Hello everybody, it’s Drew, welcome to my recipe site. Today, I will show you a way to make a special dish, roasted carrots with harissa couscous. It is one of my favorites food recipes. This time, I am going to make it a little bit tasty. This will be really delicious.
Roasted carrots with harissa couscous is one of the most popular of recent trending foods in the world. It is appreciated by millions every day. It is simple, it is fast, it tastes yummy. Roasted carrots with harissa couscous is something which I’ve loved my whole life. They are nice and they look fantastic.
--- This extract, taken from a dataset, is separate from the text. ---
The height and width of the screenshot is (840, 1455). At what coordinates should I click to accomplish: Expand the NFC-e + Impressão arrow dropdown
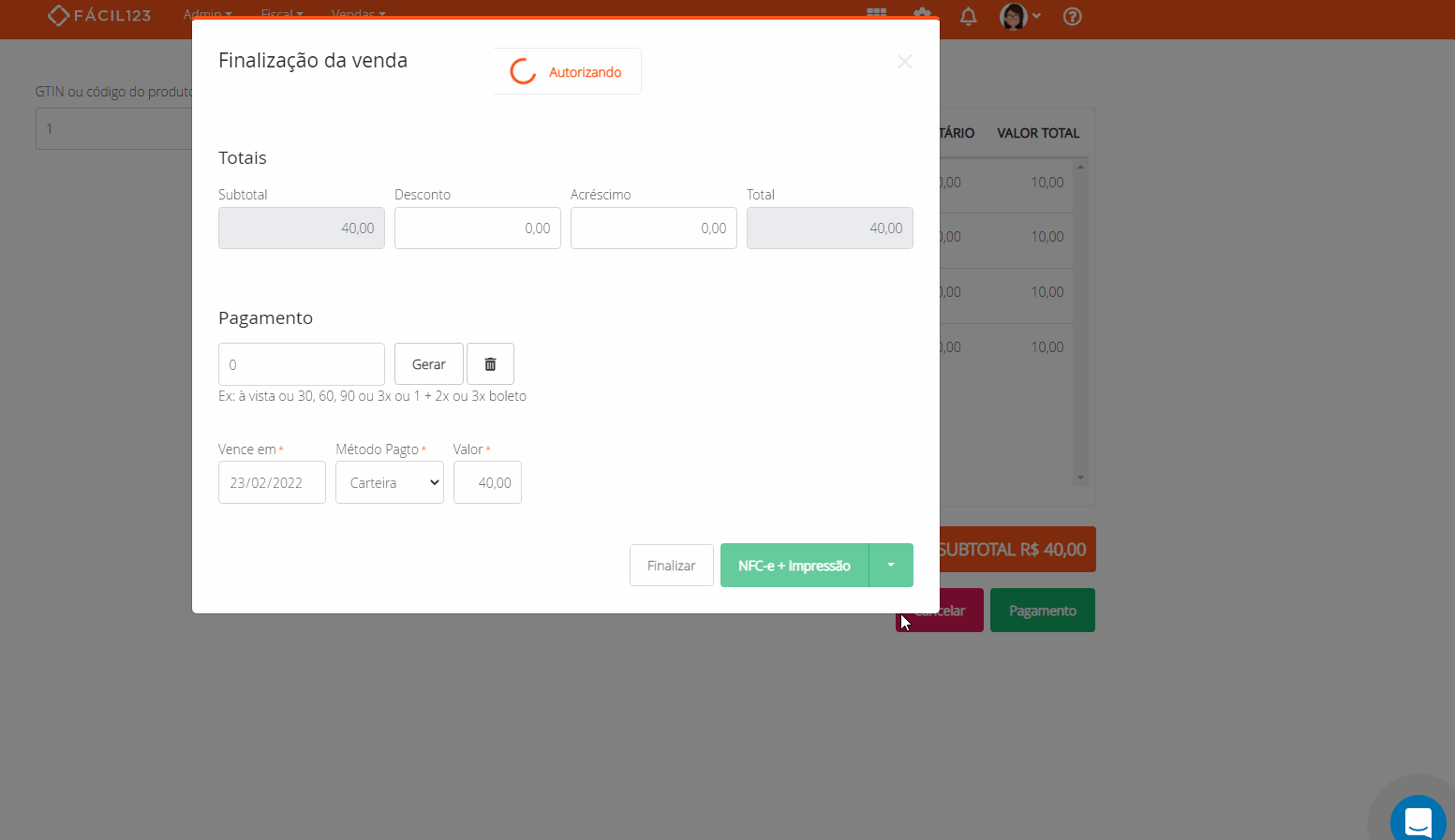(x=891, y=566)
Grilled Harissa Chicken Breasts with Herbed Couscous (Sponsored). Beautiful harissa roasted carrots tossed with an easy herb-white bean mixture and toasted pepitas. Great for lunch or add an egg for a colorful breakfast.
To get started with this particular recipe, we have to prepare a few ingredients. You can cook roasted carrots with harissa couscous using 10 ingredients and 7 steps. Here is how you cook it.
The ingredients needed to make Roasted carrots with harissa couscous:
- Make ready 200 g baby rainbow carrots
- Get 1 tbsp olive oil
- Take 100 g couscous
- Prepare 1 pinch saffron
- Make ready 1 tsp ground cumin
- Make ready 2 tbsp harissa paste
- Prepare 1 handful raisins
- Make ready 2 handfuls flaked almonds
- Make ready 1 handful coriander leaves
- Get 3 tbsp natural yogurt
Add spice mixture; season with salt and pepper and toss to coat. Perfect for midweek meals, quick, fuss-free dinner party menus that will wow guests without requiring hours spent in the kitchen, and simple bakes and sweet treats, these are Ottolenghi recipes as you've never seen them before. Spread the yogurt or labneh on the bottom of a shallow bowl and gently lay the warm carrots on top. Drizzle the reserved harissa-honey mixture over the carrots and top with the dukkah.
Instructions to make Roasted carrots with harissa couscous:
- Preheat oven to 200C
- In 2 tbsp hot water, dissolve the generous pinch the saffron. Toast the flakes almonds.
- Place the carrots on a baking tray, drizzle with olive oil, season with salt and black pepper and roast for 20 minutes. Remove from the oven and set aside.
- Meanwhile, prepare the couscous. Place the couscous in a heatproof bowl, add the saffron mix and 150ml boiling water. Cover and allow to sit for 10 minutes, or until the liquid has absorbed.
- Fluff the couscous with a fork and add the ground cumin, harissa, raisins, toasted almonds and half coriander leaves (reserve some for garnish) and gently stir until well combined.
- Transfer to a serving dish. Scatter the roasted carrots on top and the remaining coriander.
- Serve with a drizzle of yogurt and the rest on the side.
On baking sheet, toss carrots, oil and curry powder; season. For the carrots: Cut the carrots in half lengthwise. Toss them on a rimmed baking sheet with the oil, cumin, paprika, allspice, brown sugar and ginger. To serve, divide the lentils among individual plates, pooling them at the center. Top with the carrots, then drizzle the harissa on top or around the edges.